:: RECORDS TO PROCESS ::
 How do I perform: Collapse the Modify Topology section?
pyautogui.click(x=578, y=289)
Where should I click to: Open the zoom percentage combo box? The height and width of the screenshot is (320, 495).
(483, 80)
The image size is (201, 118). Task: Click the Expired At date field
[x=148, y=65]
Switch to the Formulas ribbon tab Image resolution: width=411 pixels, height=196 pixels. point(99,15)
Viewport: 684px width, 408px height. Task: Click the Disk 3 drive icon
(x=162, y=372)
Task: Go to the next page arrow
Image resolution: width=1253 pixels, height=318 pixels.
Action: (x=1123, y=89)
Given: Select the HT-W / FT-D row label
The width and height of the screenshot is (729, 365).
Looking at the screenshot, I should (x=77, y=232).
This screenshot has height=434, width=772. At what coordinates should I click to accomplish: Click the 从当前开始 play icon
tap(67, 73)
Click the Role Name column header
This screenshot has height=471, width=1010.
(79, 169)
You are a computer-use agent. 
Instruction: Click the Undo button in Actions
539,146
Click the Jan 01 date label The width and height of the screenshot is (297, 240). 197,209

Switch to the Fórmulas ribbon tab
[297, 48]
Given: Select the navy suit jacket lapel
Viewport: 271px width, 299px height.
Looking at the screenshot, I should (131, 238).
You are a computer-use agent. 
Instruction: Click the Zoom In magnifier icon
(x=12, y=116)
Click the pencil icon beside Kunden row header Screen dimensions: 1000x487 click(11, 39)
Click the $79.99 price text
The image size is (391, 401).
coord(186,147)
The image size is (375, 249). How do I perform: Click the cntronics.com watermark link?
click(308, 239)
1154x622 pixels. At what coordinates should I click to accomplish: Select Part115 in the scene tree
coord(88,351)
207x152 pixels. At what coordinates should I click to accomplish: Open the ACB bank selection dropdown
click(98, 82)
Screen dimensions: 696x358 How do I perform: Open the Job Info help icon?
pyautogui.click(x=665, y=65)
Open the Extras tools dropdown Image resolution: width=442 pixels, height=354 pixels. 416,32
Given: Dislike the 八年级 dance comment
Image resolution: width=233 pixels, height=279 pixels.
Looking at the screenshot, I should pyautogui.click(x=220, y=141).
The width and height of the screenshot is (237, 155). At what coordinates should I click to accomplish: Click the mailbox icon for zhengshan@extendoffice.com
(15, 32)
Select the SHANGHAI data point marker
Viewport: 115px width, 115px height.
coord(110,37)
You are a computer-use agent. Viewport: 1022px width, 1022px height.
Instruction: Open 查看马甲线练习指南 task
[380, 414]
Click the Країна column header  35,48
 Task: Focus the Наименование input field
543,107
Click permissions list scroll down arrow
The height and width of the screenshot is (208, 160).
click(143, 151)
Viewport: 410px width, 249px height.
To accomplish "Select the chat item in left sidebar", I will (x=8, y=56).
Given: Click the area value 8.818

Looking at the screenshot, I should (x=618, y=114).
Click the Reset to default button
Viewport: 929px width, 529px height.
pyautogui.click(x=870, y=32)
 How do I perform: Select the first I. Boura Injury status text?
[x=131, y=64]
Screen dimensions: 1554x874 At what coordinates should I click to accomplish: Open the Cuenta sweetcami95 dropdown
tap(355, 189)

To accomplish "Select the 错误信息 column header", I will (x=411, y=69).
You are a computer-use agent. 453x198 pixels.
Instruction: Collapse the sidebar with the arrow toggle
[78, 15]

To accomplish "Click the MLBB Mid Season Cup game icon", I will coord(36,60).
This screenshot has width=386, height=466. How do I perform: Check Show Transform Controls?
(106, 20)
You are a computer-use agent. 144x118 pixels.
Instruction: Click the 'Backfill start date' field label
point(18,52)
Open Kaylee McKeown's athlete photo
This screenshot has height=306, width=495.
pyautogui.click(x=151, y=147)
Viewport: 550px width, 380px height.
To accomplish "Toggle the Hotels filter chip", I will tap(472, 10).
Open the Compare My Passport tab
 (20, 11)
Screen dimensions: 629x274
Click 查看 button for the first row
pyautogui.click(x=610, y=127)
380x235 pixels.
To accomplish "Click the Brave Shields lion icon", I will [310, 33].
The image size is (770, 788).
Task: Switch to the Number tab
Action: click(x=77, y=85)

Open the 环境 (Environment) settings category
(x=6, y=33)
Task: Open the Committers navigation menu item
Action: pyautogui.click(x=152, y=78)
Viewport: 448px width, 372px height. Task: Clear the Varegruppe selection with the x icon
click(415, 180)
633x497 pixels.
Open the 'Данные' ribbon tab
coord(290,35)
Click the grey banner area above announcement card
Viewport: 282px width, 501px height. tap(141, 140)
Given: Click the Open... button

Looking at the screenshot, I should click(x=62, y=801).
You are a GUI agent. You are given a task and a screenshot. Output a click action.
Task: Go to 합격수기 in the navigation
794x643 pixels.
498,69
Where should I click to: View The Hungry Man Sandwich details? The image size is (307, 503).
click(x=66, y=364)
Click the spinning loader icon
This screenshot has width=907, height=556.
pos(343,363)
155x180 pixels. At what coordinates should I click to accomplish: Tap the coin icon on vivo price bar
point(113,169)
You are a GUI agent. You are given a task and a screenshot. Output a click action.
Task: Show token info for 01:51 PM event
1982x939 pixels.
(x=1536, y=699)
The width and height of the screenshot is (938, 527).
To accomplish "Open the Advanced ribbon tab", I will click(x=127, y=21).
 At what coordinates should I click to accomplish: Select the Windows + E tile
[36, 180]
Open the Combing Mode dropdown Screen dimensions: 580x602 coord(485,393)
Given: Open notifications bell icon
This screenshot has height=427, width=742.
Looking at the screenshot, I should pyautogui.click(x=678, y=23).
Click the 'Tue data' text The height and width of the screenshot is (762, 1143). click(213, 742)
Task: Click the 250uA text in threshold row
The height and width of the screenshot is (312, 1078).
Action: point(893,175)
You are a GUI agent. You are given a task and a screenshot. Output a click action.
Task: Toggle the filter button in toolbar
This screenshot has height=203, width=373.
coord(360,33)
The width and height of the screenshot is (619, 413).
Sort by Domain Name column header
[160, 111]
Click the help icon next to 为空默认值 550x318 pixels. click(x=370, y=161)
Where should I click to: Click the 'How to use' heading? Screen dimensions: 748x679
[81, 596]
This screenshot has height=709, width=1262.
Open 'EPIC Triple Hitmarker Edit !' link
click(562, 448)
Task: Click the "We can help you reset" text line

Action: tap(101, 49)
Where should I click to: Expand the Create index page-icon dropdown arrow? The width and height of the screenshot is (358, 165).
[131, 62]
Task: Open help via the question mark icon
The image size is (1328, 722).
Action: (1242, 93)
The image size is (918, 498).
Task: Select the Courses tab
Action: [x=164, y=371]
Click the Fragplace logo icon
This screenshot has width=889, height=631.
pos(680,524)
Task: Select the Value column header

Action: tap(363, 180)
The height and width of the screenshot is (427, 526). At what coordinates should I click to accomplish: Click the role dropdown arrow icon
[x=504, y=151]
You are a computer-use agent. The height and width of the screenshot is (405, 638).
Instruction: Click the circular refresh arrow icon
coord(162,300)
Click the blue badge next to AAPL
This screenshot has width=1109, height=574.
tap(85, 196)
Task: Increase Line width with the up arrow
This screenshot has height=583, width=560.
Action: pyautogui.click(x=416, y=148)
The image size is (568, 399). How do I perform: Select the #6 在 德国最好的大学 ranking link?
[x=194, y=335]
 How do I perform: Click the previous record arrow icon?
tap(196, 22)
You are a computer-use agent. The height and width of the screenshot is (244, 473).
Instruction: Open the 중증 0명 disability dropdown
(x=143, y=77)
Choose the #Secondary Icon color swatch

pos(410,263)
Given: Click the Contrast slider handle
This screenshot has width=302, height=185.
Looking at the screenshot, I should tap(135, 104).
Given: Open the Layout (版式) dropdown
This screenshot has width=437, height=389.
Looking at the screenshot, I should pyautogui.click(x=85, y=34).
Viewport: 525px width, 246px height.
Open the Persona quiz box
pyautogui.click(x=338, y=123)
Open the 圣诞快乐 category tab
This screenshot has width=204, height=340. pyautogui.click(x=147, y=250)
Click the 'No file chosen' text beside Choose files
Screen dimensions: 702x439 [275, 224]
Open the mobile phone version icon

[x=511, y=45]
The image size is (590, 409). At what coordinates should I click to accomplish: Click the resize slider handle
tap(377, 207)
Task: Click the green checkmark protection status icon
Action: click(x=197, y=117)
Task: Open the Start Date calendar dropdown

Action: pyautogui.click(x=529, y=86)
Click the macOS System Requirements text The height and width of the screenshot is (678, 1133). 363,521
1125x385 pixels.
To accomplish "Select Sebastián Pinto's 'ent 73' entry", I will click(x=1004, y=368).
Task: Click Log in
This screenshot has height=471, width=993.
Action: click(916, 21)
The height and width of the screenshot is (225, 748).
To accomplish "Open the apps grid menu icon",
:::
WORK ITEM: Taking the entries above, print exactly the lines starting at the line with "is (405, 638)." and ending at the line with "Viewport: 525px width, 246px height.", both included.

SOLUTION TO THIS EXERCISE:
You are a computer-use agent. The height and width of the screenshot is (405, 638).
Instruction: Click the circular refresh arrow icon
coord(162,300)
Click the blue badge next to AAPL
This screenshot has width=1109, height=574.
tap(85, 196)
Task: Increase Line width with the up arrow
This screenshot has height=583, width=560.
Action: pyautogui.click(x=416, y=148)
The image size is (568, 399). How do I perform: Select the #6 在 德国最好的大学 ranking link?
[x=194, y=335]
 How do I perform: Click the previous record arrow icon?
tap(196, 22)
You are a computer-use agent. The height and width of the screenshot is (244, 473).
Instruction: Open the 중증 0명 disability dropdown
(x=143, y=77)
Choose the #Secondary Icon color swatch

pos(410,263)
Given: Click the Contrast slider handle
This screenshot has width=302, height=185.
Looking at the screenshot, I should tap(135, 104).
Given: Open the Layout (版式) dropdown
This screenshot has width=437, height=389.
Looking at the screenshot, I should pyautogui.click(x=85, y=34).
Viewport: 525px width, 246px height.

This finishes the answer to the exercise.